Quick: you’ve just received a formal complaint from a past employee that accuses you of religious discrimination. He alleges you didn’t let him take time to pray during the workday. The formal complaint cites the Civil Rights Act, which states religious discrimination includes neglecting to reasonably accommodate an employee’s religious practices.
What do you do? You are certain this is a misunderstanding – you can’t recall ever talking to this employee about prayer breaks. But still, with the notice in your hand, you know you have to hire a lawyer, which will strain your small business’s already slim cash reserves.
But is there another way? A financial lifeline that can help you through this stressful (and costly) legal endeavor?

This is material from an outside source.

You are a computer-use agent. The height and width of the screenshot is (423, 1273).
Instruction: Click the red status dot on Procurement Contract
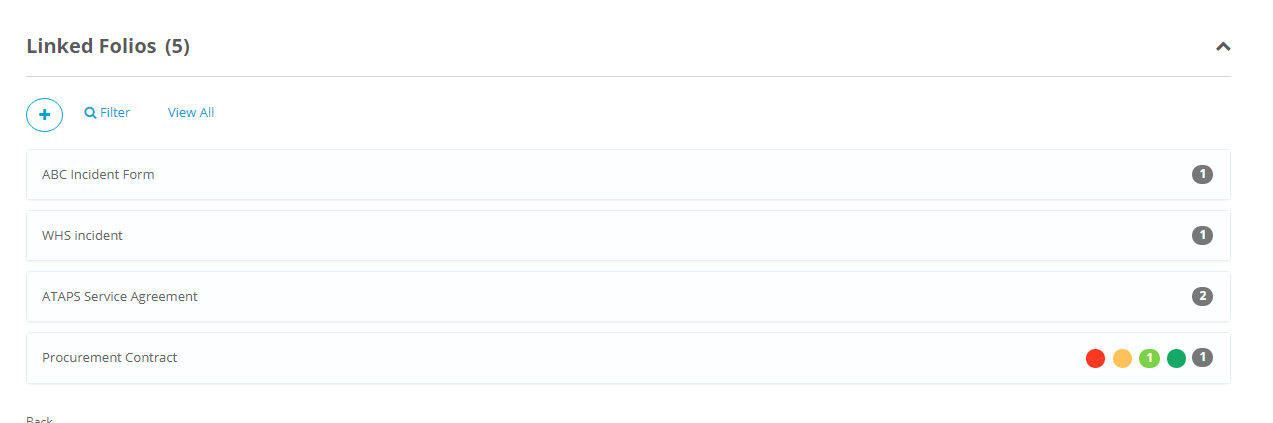[1095, 358]
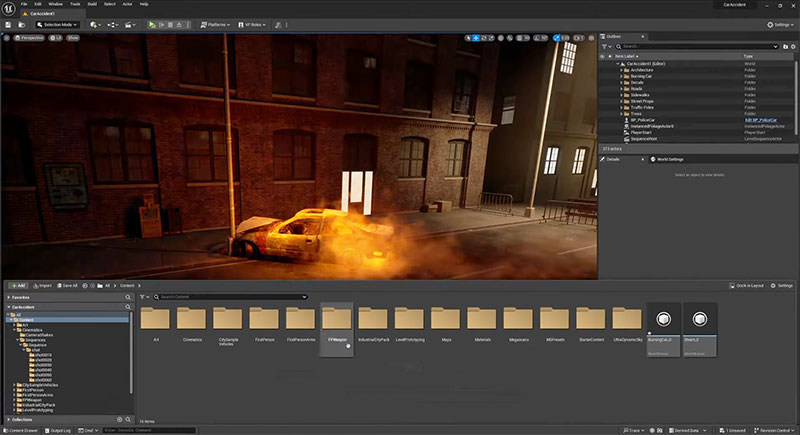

If you have Employment Practices Liability Insurance (EPLI), you’ll have funds to cover your attorney’s fees and settlement or judgment costs, which can surge to millions of dollars. Read on to learn more about this coverage and how it can help you avoid financial ruin.
How Does EPLI Work?
EPLI kicks in when a current, former, or prospective employee sues your business for non-physical damages (e.g., discrimination or harassment). Your policy protects you, your managers, officers, employees, and directors. Though EPLI is a type of Errors & Omissions Insurance, it is usually excluded from standard professional liability plans. However, you can always add EPLI to your E&O policy.
Though EPLI won’t prevent your employees from bringing lawsuits against your business, it will ensure that you have the means to survive the financial hit. Even if the case is ultimately dismissed, having EPLI on hand can save you thousands in attorney’s fees alone.
Employment Practices Liability coverage can help you pay for lawsuits over…
- Mismanagement of employee benefits.
- Sexual harassment.
- Wrongful termination of employment.
- Wrongful discipline or demotion of an employee.
- Slander or libel.
- Discrimination based on age, gender, religion, race, or other factors.
- Breach of an employment contract.
- Privacy invasion.
- Emotional or mental distress.
- Negligent decisions related to hiring, promotions, or compensation.
As you can see, EPLI is a versatile coverage – and a necessary one, given the litigious nature of today’s work environments. And because this policy is “claims-made” coverage – i.e., you can only receive your benefits if the alleged incident and the claim are filed while your same EPLI policy is in force – you should consider carrying the coverage before you hire your first employee.
Remember, even job candidates could sue you if you ask the wrong question during an interview. We’ll address the hiring process later in this blog series.
It’s also worth noting that EPLI suits are among the most expensive claims a business can face. So investing in coverage now can pay off big time when your business has to use it. To get an Employment Practices Liability Insurance quote for your business today, fill out an online insurance application.
EPLI and Maintaining a Discrimination-Free Workplace
When you understand what EPLI does, you have the tools to recognize workplace discrimination. In turn, this awareness of liability risks allows you to take steps toward mitigating them.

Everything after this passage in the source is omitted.